Note d’analyse 1-26 | Quelques réflexions critique sur la participation citoyenne

Perte de confiance et de légitimité, éloignement et désintérêt des citoyens-électeurs pour la chose publique, abstentionnisme électoral, retour en force des populismes de droite et de gauche, disparition de la nuance lorsqu’on aborde une série de questions qui traversent nos sociétés… La crise traversée par nos démocraties est profonde.

Le sujet est vaste ; la présente note se limite à jeter un regard critique sur trois propositions fréquemment évoquées dans le débat politique.

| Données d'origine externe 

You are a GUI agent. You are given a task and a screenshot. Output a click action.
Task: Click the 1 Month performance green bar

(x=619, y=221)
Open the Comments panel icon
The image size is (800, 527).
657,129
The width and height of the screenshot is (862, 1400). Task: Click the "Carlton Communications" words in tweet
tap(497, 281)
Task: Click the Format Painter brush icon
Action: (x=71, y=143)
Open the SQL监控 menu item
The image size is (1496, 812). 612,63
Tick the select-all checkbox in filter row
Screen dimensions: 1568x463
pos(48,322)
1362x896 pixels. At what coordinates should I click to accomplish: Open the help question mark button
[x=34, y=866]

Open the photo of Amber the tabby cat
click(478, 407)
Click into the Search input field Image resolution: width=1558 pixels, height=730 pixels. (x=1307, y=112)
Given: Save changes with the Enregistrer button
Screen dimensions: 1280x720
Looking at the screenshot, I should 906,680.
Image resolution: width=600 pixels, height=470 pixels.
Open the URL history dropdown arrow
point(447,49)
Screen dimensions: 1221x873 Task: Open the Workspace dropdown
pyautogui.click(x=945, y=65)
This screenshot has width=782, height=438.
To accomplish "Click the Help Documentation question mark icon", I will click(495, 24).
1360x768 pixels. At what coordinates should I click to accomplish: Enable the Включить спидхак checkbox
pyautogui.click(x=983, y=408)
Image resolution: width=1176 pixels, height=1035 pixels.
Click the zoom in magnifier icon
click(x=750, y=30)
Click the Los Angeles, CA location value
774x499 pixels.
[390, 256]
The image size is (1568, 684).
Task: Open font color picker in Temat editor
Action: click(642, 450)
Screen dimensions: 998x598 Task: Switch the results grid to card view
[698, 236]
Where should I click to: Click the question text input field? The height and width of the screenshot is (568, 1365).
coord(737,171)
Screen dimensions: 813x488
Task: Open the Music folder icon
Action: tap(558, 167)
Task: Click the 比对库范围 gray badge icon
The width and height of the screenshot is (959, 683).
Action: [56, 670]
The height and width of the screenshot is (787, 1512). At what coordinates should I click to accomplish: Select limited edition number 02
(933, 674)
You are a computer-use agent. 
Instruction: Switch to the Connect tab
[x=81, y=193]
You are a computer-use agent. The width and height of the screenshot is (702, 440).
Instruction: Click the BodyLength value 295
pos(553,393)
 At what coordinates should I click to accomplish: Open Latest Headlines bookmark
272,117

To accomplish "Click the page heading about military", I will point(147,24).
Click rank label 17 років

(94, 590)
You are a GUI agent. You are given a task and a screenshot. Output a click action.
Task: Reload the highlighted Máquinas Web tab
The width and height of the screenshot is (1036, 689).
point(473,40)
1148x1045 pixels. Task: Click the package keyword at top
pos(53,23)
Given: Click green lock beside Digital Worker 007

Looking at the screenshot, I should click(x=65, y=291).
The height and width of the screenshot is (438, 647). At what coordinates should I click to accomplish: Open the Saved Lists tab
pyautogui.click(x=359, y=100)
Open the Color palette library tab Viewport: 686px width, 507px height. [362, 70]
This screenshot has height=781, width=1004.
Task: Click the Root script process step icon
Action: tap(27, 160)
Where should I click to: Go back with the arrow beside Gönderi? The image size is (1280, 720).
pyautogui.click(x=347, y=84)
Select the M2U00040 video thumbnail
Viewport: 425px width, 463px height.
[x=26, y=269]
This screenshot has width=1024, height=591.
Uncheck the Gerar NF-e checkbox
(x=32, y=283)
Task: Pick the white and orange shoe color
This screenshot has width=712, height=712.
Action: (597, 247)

Pour rapprocher et réintéresser le citoyen de la décision politique, la tentation du recours au référendum, à la consultation populaire ou encore au tirage au sort peut être grande. Mais il s’agit d’outils à utiliser avec précaution et clairvoyance, tant ils sont susceptibles d’ajouter du chaos au chaos. On leur préfèrera sans doute les commissions délibératives mixtes et les participations citoyennes, notamment le budget participatif, à l’échelle locale.

Pour résoudre la crise démocratique que nous traversons, il faut sans doute prioritairement mobiliser les leviers de l’école et de l’éducation permanente. Ces leviers peuvent aider à construire des citoyennes et de citoyens libres et éclairés, capables de déterminer au mieux une série d’orientations.